蟲
その能力発動の条件は少し特殊でね…。
生贄が必要となる…。
闘技場に死臭が這いずり廻る。足元から立ち込めるソレは軈て姫川の本能へ浸食していった。死臭は無数の腕となり姫川を束縛する。ソレに呼応するかの様に、夜の帳に紛れ地面に接した漆黒の雲が空気中に微細な水滴を浮かばせていった。
漆黒の霧が辺りを覆う。
「その【咎】は特殊な疫病を蔓延させる能力を持っている…。名付けるのなら【第四の死】と云う名の【咎】だよ。その能力発動の条件は少し特殊でね…【生贄】が必要となる…。」
月執は【所在無き風船】を指差した。
《サラ。力を貸りるよ。》
サラの脳内に言葉が響く。
【所在無き風船】は恍惚としていた。月執は【所在無き風船】の傍らに立つと抱き寄せ…。右太腿付近のレッグポーチからミリタリーナイフを取り出し、【所在無き風船】の背中へと突き刺したのだった…。

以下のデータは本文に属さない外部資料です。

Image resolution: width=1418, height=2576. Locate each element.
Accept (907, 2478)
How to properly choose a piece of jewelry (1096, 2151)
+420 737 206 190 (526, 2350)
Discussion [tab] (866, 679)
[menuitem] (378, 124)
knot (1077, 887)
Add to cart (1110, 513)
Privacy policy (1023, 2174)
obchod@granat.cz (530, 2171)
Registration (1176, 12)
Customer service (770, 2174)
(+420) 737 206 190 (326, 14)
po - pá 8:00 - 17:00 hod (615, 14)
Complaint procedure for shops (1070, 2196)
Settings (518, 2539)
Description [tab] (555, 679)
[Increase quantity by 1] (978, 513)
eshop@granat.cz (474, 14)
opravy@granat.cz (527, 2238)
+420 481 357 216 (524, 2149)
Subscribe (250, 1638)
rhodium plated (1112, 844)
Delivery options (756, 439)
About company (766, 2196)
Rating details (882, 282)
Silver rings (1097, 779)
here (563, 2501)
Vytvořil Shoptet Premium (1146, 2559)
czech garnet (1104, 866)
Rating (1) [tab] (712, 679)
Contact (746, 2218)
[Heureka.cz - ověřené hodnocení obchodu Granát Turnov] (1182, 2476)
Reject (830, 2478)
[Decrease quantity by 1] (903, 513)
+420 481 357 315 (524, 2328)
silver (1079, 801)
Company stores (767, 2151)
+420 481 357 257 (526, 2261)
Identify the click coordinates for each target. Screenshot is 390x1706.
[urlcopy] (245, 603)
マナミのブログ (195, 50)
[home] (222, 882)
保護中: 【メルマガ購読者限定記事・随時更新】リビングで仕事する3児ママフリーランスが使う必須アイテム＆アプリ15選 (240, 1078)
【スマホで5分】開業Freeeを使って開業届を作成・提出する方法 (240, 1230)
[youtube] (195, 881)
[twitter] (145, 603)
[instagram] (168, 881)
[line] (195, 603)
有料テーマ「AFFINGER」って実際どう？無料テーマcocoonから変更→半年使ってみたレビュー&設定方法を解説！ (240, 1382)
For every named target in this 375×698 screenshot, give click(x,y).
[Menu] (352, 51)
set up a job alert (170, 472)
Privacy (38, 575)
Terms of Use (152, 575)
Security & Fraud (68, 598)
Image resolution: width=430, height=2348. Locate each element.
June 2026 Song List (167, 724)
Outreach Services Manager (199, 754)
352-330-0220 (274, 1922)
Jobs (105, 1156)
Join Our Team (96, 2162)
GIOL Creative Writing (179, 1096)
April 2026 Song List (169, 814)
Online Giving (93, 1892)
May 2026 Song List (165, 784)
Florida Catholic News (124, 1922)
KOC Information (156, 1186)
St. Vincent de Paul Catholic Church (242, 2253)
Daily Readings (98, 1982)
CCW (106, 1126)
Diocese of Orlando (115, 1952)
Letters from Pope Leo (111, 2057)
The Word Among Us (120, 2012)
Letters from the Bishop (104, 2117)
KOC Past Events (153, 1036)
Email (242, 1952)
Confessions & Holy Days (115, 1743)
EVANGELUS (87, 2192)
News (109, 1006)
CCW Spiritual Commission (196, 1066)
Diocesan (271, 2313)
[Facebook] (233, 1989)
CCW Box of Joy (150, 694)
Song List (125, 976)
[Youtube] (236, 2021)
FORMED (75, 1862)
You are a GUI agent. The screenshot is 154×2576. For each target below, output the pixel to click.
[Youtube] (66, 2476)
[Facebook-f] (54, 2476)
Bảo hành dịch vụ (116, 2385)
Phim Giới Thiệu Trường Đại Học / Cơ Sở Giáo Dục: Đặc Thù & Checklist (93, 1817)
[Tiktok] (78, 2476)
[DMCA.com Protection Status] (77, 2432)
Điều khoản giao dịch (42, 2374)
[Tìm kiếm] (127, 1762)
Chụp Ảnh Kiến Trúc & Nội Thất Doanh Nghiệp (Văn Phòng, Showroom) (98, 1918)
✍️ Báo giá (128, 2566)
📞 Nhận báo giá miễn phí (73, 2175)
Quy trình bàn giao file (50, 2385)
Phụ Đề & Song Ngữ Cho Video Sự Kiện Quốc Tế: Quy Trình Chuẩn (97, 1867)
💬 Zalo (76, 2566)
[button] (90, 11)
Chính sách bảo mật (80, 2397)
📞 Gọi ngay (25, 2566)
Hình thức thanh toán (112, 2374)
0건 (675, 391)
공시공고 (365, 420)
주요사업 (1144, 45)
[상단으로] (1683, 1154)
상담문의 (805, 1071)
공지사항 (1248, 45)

叫喚だった。其処には叫喚だけが在った。叫喚が響けば響く程に漆黒の霧は黒く濃くなっていった。
《ルル。【死の咎】の過程を飛ばせ。》
《ベルーゼ。【蠅の卵】を産み付けろ…。》
《ジェーン。【虚飾】を全解除だ。》
命が下された大罪人は狂喜乱舞する。
「ん。」「仰せの儘に。」「承知しました。」
姫川の肉体は足元から…。ユックリと腐敗する。皮膚は変色し、肉は溶けて、骨は崩れていった。ソレでも姫川は意識を失う事は無く、月執の真の能力と己の【死】を脳に刻み込まれていく。
「言い残す事は有るか?」
月執は問う。
姫川は少し微笑んだ…。
恐怖へのグリマスだった…。
「やっぱり私…。嘘が嫌いです…。真実が視えなくなる…。でも…。真実が視えないからこそ、幸せになれる人がいる。嘘が人を救う事も有るって事…。忘れてました…。思い出しました。もし産まれ変われるのなら…。その時は…。」
姫川は静かに眼を閉じた。
「誰かを幸せにしたいです…。」
「そっか…。」
月執は空を見上げ、手を伸ばす。
煌々と輝く月には触れられなかった…。
月執明日花。
二十二歳。女性。【原罪】
罪名
【九大罪 ナイン・デッドリー・シンズ】
能力【九つの大罪の擬人化に成功。その九人の大罪人を隷属させる事が可能。隷属させた大罪人の能力の一部が使用可能。】
ステージ✙
全能力値 D(eadly)
九人いる大罪人の内、現段階では四人を隷属させる事に成功。【怠惰】【暴食】【虚飾】【色欲】の能力の一部が使用可能。
現段階で月執が使用可能な能力。
【暴食】大罪人ベルーゼの能力。
【特性】【性質】【咎】を喰らい自らの能力とする事。人間の持つ【咎】に関しては相手からは奪う事は出来ない。然し、相手の能力をステージ0の状態で習得可能。習得不可の【咎】の存在も有る。
【怠惰】大罪人ルルの能力。
過程を飛ばし結果、効果のみを得る。但し、【咎】に関しては【境地】に至らせる事は出来ない。〈【咎】を持つ本人のみが【境地】に辿り着けると云う理ことわりが存在する為。〉この能力は自分自身が持つ能力に対してしか発動出来ない。
【虚飾】大罪人。ジェーンの能力。
嘘を扱う能力。自分に吐く嘘。相手に吐く嘘。を真実へと変える。直接的に肉体、生命に損傷を与える様な嘘、自己を含め他人が持つ【咎】に関しては使用不可。ステータス欄は【咎】としての扱いにはならない。
【色欲】大罪人。サラの能力。
汎ゆる状態異常を与える。状態異常無効。痛みを快楽へと変える。痛みが快楽へと変われば変わる程に状態異常能力が強化。快楽を感じる程に肉体、精神の能力上昇。
各大罪人は【世界そのモノ】に関する理には能力の効果は無効となる。新世界に産み堕とされる際に、能力の大半を忘れたとの事。